The publication Expres.online draws attention to a detail that law enforcement has not yet officially confirmed: typically, victims of such schemes are wealthy pensioners who previously ordered biologically active additives online — their contact information from databases apparently fell into the hands of scammers. In other words, people are not chosen at random.

The scheme has already spread beyond "typical" victims: in May 2026, pseudo-SBU employees used a similar scenario to extort about 7 million hryvnias from former Prime Minister of Ukraine Valerii Pustovoitenko — a 79-year-old man with experience working in state bodies.

Why the fear of "treason" works

The word "treason" in the context of war is not an abstract threat. For someone who remembers Soviet repression or simply follows the news, an accusation of financing the aggressor sounds like a real danger of imprisonment.
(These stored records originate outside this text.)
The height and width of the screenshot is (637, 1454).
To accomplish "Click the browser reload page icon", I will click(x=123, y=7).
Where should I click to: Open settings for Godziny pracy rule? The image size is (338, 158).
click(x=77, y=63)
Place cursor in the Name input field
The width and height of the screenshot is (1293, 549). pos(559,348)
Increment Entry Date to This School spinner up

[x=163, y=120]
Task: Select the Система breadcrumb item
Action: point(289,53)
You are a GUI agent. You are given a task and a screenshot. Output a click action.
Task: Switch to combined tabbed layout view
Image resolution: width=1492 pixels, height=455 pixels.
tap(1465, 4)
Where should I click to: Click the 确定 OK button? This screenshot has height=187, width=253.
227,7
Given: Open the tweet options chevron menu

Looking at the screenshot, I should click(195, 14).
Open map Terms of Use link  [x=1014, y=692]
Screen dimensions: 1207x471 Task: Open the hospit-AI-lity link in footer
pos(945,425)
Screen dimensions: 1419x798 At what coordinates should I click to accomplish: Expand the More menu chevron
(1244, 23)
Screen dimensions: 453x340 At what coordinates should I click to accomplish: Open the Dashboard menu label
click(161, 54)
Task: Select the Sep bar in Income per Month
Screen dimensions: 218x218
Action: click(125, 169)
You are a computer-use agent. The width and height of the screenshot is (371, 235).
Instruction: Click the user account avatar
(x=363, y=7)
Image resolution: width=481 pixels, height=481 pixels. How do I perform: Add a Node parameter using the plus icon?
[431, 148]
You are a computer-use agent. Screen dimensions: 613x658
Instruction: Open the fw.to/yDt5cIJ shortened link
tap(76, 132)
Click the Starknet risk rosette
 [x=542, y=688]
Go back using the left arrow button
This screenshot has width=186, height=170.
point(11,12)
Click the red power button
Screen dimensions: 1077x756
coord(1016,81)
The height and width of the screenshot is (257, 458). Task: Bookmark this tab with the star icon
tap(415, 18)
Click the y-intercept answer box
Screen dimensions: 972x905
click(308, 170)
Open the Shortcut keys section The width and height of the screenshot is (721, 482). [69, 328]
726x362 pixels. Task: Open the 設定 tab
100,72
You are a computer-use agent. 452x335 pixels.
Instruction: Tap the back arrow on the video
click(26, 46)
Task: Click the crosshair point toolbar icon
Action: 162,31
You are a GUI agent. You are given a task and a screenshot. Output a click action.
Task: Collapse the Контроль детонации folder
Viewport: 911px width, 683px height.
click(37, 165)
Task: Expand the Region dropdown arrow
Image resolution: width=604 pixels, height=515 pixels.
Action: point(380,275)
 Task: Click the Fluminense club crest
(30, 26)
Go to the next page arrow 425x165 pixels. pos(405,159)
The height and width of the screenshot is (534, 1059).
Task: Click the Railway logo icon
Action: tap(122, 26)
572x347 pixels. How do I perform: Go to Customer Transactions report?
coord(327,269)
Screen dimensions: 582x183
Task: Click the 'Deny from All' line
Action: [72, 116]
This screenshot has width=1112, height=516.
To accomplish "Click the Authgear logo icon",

Scammers know this and use the military context as a psychological lever — just as they once used "blocked card" or "suspicious transfer."

The Cyber Police neutralized 23 organized fraud groups in the first eight months of 2024 — six more than in the corresponding period of the previous year. However, the number of appeals from citizens has not decreased: schemes are reproduced faster than they can be solved.

In this case, two couriers have been identified. The organizers — no. If the investigation does not reach those who compile victim databases and receive cryptocurrency on the exit, the next call from "SBU" will ring for someone else this week.